**Aim of the exercise**
Could you rewrite these rows with every "Click" changed to "Tap" and nothing else altered, omitting the pictures?

**** Entries shown

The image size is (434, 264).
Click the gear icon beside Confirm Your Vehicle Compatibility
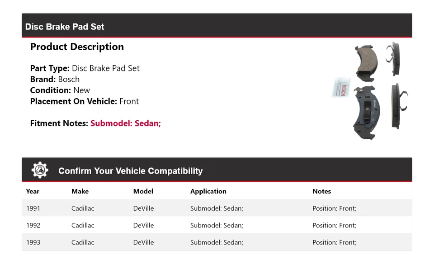pos(40,170)
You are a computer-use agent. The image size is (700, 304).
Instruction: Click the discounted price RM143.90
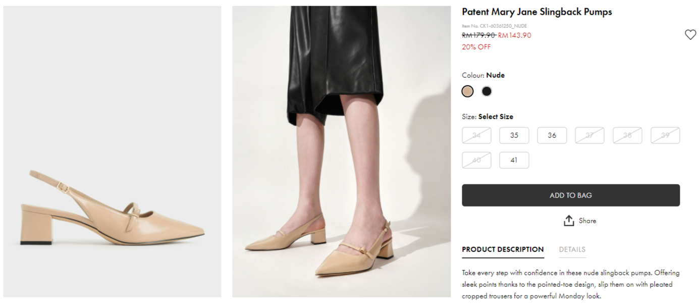(514, 35)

********

**Written response**
The image size is (434, 264).
Tap the gear icon beside Confirm Your Vehicle Compatibility
pos(40,170)
You are a computer-use agent. The image size is (700, 304).
Instruction: Tap the discounted price RM143.90
(514, 35)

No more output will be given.